■ WHAT IS BEING ASKED: The answer must be a single number: the count of lines in the records below that contain the word "will".

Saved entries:
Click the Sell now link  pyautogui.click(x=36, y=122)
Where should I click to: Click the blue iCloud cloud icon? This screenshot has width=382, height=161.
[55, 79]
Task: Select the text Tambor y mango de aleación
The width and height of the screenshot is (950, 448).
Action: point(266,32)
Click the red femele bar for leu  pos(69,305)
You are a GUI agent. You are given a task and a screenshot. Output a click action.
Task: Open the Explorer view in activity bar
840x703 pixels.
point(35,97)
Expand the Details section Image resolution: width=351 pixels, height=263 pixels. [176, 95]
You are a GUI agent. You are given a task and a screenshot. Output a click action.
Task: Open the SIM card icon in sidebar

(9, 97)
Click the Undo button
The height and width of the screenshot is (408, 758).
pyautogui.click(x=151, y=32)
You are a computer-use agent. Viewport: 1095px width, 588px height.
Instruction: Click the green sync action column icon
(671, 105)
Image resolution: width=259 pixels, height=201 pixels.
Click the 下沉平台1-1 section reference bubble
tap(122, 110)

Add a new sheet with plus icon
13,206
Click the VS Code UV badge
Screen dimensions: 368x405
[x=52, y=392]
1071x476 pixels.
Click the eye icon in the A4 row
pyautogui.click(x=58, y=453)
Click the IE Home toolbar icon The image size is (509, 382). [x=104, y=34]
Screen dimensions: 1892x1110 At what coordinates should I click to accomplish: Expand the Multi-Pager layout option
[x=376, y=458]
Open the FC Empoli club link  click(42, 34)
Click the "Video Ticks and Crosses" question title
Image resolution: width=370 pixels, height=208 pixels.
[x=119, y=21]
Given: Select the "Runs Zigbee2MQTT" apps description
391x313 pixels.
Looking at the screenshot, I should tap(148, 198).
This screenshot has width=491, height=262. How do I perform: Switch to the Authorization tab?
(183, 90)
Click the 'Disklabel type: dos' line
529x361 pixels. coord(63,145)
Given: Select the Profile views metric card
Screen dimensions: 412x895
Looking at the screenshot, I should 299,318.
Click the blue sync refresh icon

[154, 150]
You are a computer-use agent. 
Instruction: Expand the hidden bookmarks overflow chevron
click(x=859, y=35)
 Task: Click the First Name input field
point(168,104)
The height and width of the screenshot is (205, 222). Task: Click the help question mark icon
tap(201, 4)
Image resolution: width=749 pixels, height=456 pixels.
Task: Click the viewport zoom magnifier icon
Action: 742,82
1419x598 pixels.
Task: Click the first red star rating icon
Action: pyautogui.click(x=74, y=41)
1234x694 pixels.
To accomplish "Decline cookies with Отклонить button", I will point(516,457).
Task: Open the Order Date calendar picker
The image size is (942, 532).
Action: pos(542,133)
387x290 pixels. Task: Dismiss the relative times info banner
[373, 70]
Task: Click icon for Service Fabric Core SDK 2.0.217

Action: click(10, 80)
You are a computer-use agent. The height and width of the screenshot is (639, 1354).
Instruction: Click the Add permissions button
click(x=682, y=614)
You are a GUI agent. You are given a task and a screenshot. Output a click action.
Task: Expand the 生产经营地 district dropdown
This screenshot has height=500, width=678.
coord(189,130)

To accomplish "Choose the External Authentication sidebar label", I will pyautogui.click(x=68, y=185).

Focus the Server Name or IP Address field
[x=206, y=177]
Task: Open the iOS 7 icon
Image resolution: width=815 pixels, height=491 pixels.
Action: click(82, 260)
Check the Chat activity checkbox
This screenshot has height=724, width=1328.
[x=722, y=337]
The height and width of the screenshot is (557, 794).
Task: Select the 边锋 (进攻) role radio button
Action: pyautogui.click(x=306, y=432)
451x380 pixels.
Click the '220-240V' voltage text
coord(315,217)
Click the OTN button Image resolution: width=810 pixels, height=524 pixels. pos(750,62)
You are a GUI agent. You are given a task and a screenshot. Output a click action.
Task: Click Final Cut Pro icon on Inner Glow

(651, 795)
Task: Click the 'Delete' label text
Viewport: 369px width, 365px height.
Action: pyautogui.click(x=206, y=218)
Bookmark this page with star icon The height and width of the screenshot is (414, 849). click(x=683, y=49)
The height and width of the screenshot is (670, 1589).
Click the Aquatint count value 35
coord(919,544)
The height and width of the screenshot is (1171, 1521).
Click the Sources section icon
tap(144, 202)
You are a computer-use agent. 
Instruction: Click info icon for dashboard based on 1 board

■ PROBLEM SOLUTION: 2